INFORMATION section start
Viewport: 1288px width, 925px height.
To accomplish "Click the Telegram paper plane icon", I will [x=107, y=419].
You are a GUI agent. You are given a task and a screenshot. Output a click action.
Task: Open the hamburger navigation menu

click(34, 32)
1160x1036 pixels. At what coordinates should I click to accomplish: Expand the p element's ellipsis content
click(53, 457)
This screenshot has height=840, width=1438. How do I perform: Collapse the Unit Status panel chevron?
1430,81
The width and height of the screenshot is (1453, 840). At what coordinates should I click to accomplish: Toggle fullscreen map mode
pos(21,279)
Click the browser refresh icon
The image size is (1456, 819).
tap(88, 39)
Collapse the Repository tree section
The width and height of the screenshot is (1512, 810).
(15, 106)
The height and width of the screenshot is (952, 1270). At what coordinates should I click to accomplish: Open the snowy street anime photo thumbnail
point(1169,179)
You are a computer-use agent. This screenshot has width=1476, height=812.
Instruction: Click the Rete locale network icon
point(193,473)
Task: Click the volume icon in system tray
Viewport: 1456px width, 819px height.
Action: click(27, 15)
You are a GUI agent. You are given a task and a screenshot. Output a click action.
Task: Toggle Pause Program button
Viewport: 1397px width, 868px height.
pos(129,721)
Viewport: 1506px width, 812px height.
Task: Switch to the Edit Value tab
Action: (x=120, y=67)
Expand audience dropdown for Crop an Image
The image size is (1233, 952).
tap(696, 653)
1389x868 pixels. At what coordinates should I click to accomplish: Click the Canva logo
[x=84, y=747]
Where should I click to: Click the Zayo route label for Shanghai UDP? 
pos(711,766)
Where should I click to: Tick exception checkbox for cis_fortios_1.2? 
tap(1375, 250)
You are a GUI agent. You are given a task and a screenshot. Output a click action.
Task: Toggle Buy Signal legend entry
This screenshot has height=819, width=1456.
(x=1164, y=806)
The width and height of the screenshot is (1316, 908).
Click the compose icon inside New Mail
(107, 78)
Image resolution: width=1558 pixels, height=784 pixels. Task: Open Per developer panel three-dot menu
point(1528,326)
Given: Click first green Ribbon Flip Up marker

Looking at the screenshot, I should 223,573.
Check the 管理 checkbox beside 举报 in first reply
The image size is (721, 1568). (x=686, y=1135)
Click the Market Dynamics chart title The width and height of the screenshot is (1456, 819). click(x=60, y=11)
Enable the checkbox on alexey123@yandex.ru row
INFORMATION section end
* **EXERCISE**
Every record must be output again with its wording unchanged.

* **TASK ANSWER**
Viewport: 1288px width, 925px height.
To accomplish "Click the Telegram paper plane icon", I will [x=107, y=419].
You are a GUI agent. You are given a task and a screenshot. Output a click action.
Task: Open the hamburger navigation menu

click(34, 32)
1160x1036 pixels. At what coordinates should I click to accomplish: Expand the p element's ellipsis content
click(53, 457)
This screenshot has height=840, width=1438. How do I perform: Collapse the Unit Status panel chevron?
1430,81
The width and height of the screenshot is (1453, 840). At what coordinates should I click to accomplish: Toggle fullscreen map mode
pos(21,279)
Click the browser refresh icon
The image size is (1456, 819).
tap(88, 39)
Collapse the Repository tree section
The width and height of the screenshot is (1512, 810).
(15, 106)
The height and width of the screenshot is (952, 1270). At what coordinates should I click to accomplish: Open the snowy street anime photo thumbnail
point(1169,179)
You are a computer-use agent. This screenshot has width=1476, height=812.
Instruction: Click the Rete locale network icon
point(193,473)
Task: Click the volume icon in system tray
Viewport: 1456px width, 819px height.
Action: click(27, 15)
You are a GUI agent. You are given a task and a screenshot. Output a click action.
Task: Toggle Pause Program button
Viewport: 1397px width, 868px height.
pos(129,721)
Viewport: 1506px width, 812px height.
Task: Switch to the Edit Value tab
Action: (x=120, y=67)
Expand audience dropdown for Crop an Image
The image size is (1233, 952).
tap(696, 653)
1389x868 pixels. At what coordinates should I click to accomplish: Click the Canva logo
[x=84, y=747]
Where should I click to: Click the Zayo route label for Shanghai UDP? 
pos(711,766)
Where should I click to: Tick exception checkbox for cis_fortios_1.2? 
tap(1375, 250)
You are a GUI agent. You are given a task and a screenshot. Output a click action.
Task: Toggle Buy Signal legend entry
This screenshot has height=819, width=1456.
(x=1164, y=806)
The width and height of the screenshot is (1316, 908).
Click the compose icon inside New Mail
(107, 78)
Image resolution: width=1558 pixels, height=784 pixels. Task: Open Per developer panel three-dot menu
point(1528,326)
Given: Click first green Ribbon Flip Up marker

Looking at the screenshot, I should 223,573.
Check the 管理 checkbox beside 举报 in first reply
The image size is (721, 1568). (x=686, y=1135)
Click the Market Dynamics chart title The width and height of the screenshot is (1456, 819). click(x=60, y=11)
Enable the checkbox on alexey123@yandex.ru row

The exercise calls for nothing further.